Pull out everything from the start of the lines down to and including the one that contains "click(148, 62)", word for word. Leave out the pictures.

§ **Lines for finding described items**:
============================================================
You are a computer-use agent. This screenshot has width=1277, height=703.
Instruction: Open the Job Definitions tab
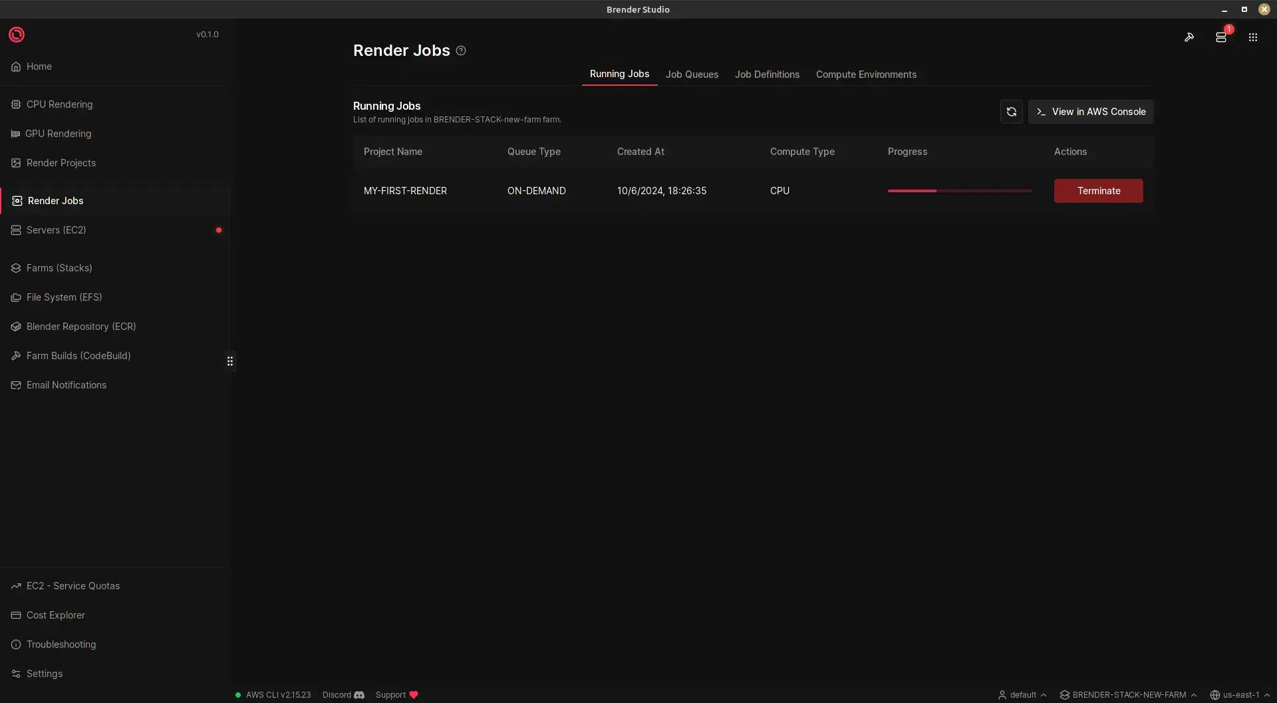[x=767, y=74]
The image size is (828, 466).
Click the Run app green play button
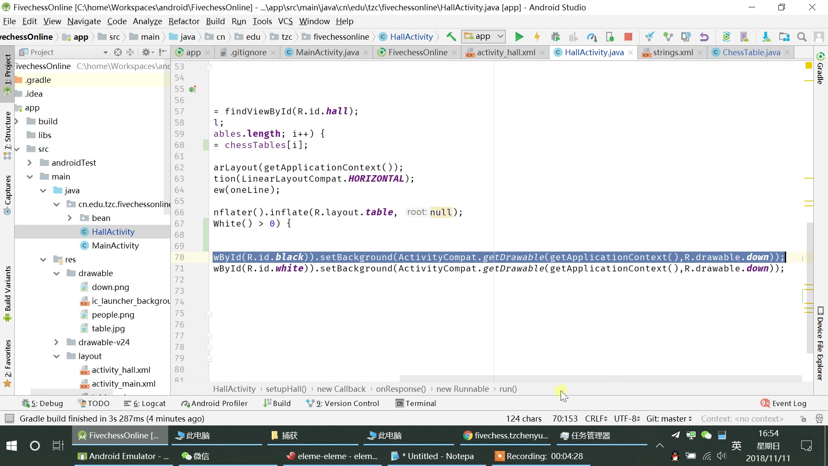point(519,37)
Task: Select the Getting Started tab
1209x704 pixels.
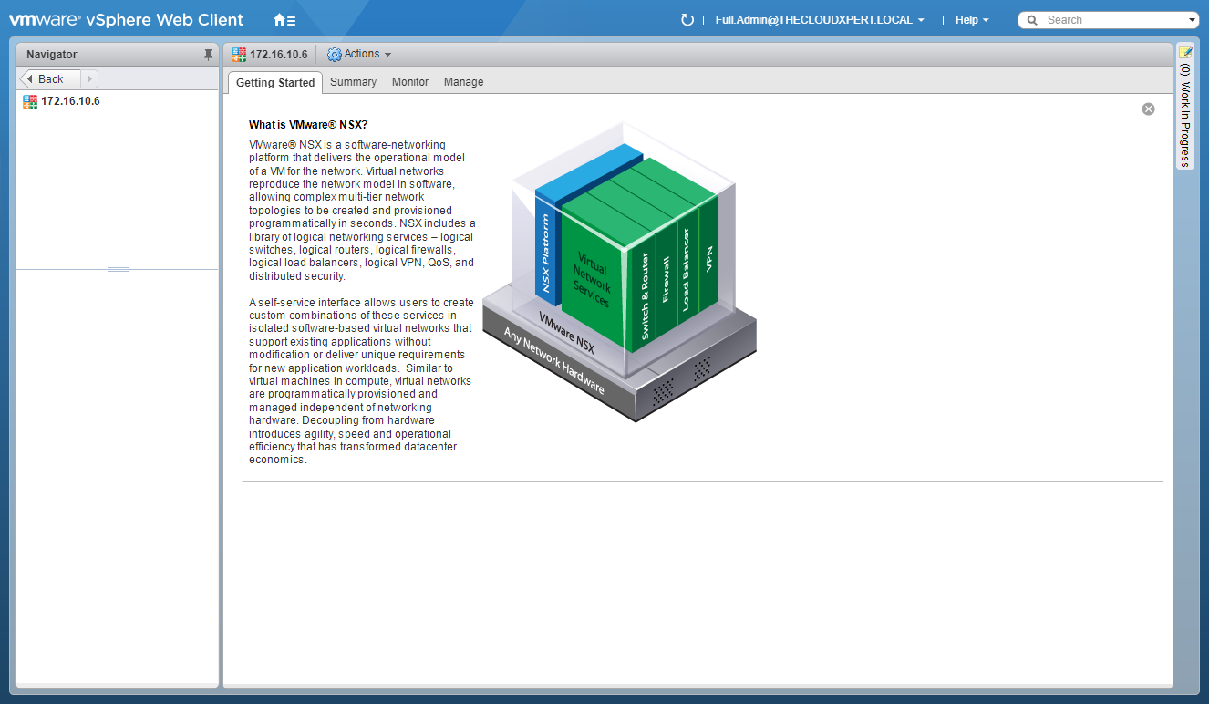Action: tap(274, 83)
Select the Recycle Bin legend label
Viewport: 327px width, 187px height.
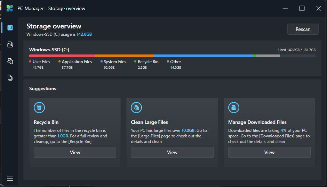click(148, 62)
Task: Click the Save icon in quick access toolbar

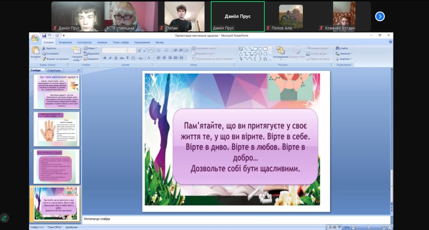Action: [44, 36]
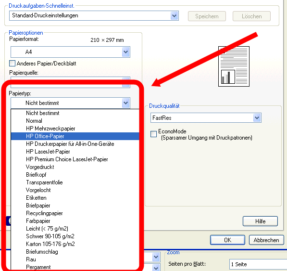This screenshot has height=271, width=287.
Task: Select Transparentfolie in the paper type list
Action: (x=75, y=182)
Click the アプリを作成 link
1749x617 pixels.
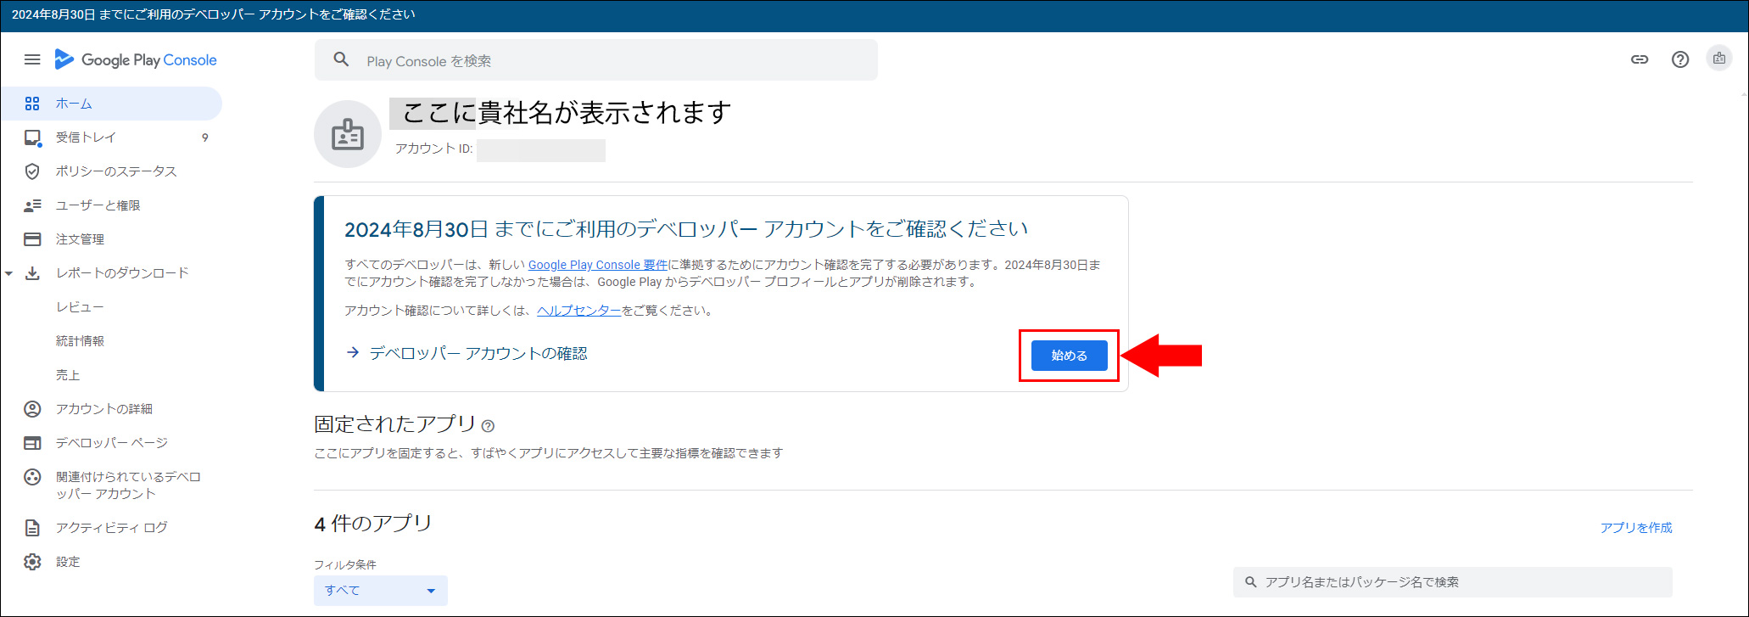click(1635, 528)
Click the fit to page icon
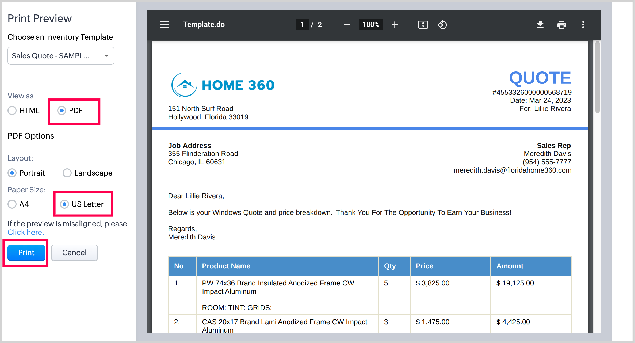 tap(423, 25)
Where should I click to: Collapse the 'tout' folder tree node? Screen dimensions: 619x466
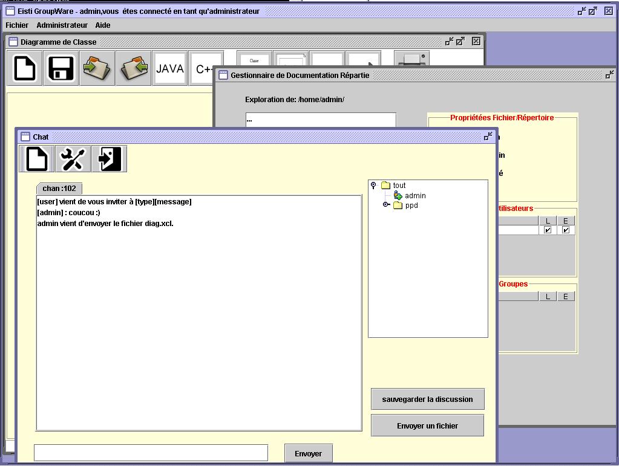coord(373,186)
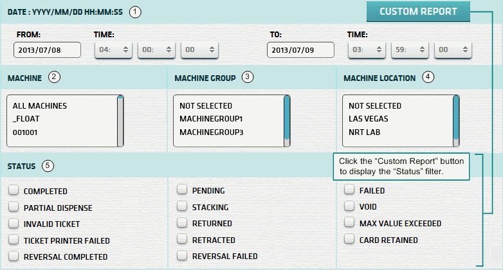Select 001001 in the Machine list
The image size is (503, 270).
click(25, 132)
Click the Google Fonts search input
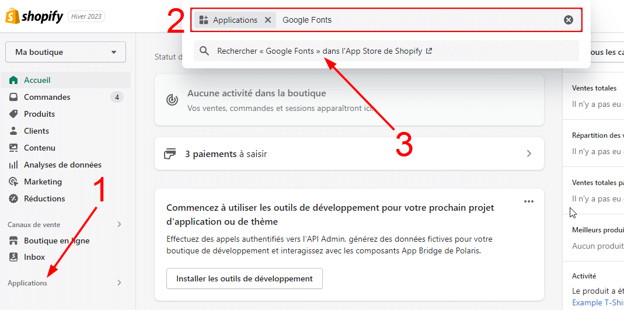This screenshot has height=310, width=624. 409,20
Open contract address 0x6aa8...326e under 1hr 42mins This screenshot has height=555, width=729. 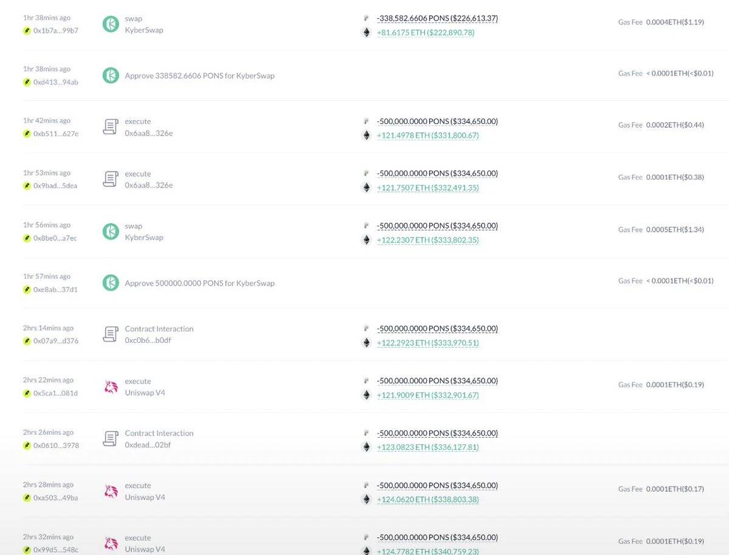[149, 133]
============================================================
§ **Solved exercise**:
You are a computer-use agent. This screenshot has width=1277, height=703.
Instruction: Open the Job Definitions tab
[x=767, y=74]
The image size is (828, 466).
Click the Run app green play button
point(519,37)
Task: Select the Getting Started tab
1209x704 pixels.
Action: tap(274, 83)
Select the Recycle Bin legend label
Viewport: 327px width, 187px height.
click(148, 62)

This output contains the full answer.